VoIP is Voice Over Internet Protocol. It is the technology that uses Internet protocol instead of phone switching technology for telephone calls. This can include voice calls, message services and facsimiles. Many consumers may not have heard of or much about VoIP yet, but that is likely to change in the very near future.
One example where VoIP technology is already in use and used by many consumers (although they may not realize it), is the use of prepaid telephone cards. Most prepaid long distance telephone cards use VoIP technology. The use of this technology allows the prepaid card providers to offer rates per minute that are much cheaper than standard long distance services.
Until recently, all telephone calls used the Public Switched Telephone Network (PSTN). When using PSTN, calls go through a local telephone company and then to a long distance provider. The signal is all in analog. VoIP technology, converts voice signals into digital signals.
In 1995 Vocaltec Inc. released Internet Phone Software. This software could be used on PC’s that had modems, microphones, speakers and sound cards. Voice signals are then shipped over the Internet. Both the caller and the person being called had to have the same software. Thus, the first IP phone was born.
When VoIP was first started it was not looked upon as being very practical. However, VoIP started to gain more potential by 1998 and has continued to do so over the past few years. Some businesses began to set up gateways, which made PC-to-Phone and later Phone-to-Phone connections possible. Customers were often able to make free phone calls with a regular phone. Only North America offered this special service. Various advertising companies sponsored the marketing model. Normally a PC was needed to originate the call. Then phone-to-phone communication could be used. VoIP made up only about 1% of voice traffic at this point in time.
Now most IP switching and routing suppliers offer VOIP as a standard option on equipment. By the year 2000, VoIP made up over 3% of voice traffic. It is expected to increase substantially. VoIP traffic is expected to account for 25-40% of all international voice traffic.

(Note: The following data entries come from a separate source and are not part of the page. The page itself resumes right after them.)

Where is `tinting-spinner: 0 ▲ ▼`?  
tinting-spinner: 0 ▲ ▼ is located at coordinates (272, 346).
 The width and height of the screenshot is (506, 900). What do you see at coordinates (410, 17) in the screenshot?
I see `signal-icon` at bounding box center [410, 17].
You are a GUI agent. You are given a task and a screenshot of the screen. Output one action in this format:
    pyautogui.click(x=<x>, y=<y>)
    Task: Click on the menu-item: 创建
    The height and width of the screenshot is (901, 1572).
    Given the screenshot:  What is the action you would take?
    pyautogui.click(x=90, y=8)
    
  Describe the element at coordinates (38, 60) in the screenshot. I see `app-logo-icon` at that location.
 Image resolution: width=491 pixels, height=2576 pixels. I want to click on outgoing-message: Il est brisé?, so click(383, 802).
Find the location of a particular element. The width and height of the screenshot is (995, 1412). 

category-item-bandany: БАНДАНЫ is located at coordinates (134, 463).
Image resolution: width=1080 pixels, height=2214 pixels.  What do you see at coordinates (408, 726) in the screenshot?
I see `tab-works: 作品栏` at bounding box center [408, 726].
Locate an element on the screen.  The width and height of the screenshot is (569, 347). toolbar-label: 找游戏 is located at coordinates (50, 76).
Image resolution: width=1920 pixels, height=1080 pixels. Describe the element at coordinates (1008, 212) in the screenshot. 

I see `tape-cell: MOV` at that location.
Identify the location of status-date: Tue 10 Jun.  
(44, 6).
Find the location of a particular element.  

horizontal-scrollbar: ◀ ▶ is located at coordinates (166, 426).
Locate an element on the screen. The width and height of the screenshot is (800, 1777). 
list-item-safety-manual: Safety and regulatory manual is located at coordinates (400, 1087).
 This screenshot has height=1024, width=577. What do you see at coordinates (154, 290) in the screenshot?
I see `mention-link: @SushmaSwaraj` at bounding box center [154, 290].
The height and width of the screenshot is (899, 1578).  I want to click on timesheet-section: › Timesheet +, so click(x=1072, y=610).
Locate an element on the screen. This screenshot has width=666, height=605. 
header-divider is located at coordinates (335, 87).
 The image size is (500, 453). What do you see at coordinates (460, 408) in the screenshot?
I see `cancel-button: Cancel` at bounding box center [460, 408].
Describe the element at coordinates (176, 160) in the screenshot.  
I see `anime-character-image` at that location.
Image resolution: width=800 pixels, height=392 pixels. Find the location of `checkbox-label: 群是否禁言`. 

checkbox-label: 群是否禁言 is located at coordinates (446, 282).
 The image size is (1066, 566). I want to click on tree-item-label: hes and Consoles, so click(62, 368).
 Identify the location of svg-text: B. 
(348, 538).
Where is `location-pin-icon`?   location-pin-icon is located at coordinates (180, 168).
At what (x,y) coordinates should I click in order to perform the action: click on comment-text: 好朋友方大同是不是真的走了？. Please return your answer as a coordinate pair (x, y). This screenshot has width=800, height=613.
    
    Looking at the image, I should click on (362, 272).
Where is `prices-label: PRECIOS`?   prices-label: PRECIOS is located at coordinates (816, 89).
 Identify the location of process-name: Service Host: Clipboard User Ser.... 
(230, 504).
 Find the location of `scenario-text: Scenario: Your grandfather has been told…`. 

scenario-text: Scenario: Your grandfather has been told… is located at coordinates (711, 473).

VoIP may have once been looked upon as being a novelty, but it is growing in popularity and viability. Many technology providers now offer PC telephony software. There are also now many gateway manufacturers. Initially, VoIP offered PC-PC telephony trough the use of business intranets. With the advances in gateway infrastructure and telephony software, VoIP technology is also available over the Internet. VoIP may be a familiar term to all consumers very soon.